Ans Meergestade reicht der dunkle Wald,
der Tannen, Lorbeern, Fichten dichte Wände,
ringsum die Stadt in dörflicher Gestalt:
der Dächer Rot, von Wipfelgrün umwallt,
und die Kabinen weiß entlang der Badestrände.

Der düstre Wald steigt von der Heide breit
zutal – durchs Tal – kommt schwarz herauf und senkt
sich aufgelichtet zur Verlorenheit
des hingelehnten Friedhofs; Sonne tränkt
der Gräber schwere Nacht mit goldner Schläfrigkeit.

Der Kirchturm links (der seiner Spitze harrt)
ragt unsichtbar mit seinem stumpfen Knauf.
Weit weg die Mole ... Steif ist er und starrt,
wie Britenglauben, herrscherlich und hart,
unkund des Schwunges auch der Herzen himmelauf.

Lieb ist dies Wetter mir: mein Aug erriet
die Sonne, kaum in Dünsten zu vermuten.
Der Nebel stirbt – der Nebel tanzt ... Es flieht
hoch abgewandt der rosige Zenit,
die Luft ist perlenklar, gebleichtes Gold die Fluten.

Vom protestantischen Turm ein Klang ... dann zwei,
drei – vier – dann acht auf einmal ziehn vorbei,
harmonische Einfalt nah und näher rollt,
Entzücken, Jubelruf und Litanei,
in ihrer Stimme Erz und Feuersglut und Gold.

O Klänge stark und süß, im Wald verschwebt!
Musik ist schöner nicht!
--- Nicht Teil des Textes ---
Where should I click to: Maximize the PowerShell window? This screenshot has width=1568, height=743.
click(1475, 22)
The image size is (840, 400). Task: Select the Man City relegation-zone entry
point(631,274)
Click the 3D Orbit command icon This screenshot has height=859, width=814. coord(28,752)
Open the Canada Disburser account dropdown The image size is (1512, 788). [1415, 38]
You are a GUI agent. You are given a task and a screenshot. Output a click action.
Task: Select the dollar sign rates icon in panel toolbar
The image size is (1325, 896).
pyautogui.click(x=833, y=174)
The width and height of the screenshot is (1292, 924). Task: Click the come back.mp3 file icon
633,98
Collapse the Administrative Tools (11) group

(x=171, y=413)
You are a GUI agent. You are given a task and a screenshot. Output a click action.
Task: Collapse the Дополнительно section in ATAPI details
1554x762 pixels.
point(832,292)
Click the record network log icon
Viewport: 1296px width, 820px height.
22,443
Wie sanft sie gehen
aufs Meer, das klingt und zitternd sich erhebt,
so dröhnt auf Straßen Marschtritt der Armeen,
des Widerhall gedämpft im Kampf der Vorhut bebt.

Am Frühjahrsabendhimmel wankt so matt
ein schluchzend Rot und lischt im Meer. Was tönte,
starb hin ... Ein kaltes Strahlen taucht die Stadt
in Blut, die schon mit fallender Nacht gekrönte,
und schwingt gen Westen, der noch Glanz und Reinheit hat.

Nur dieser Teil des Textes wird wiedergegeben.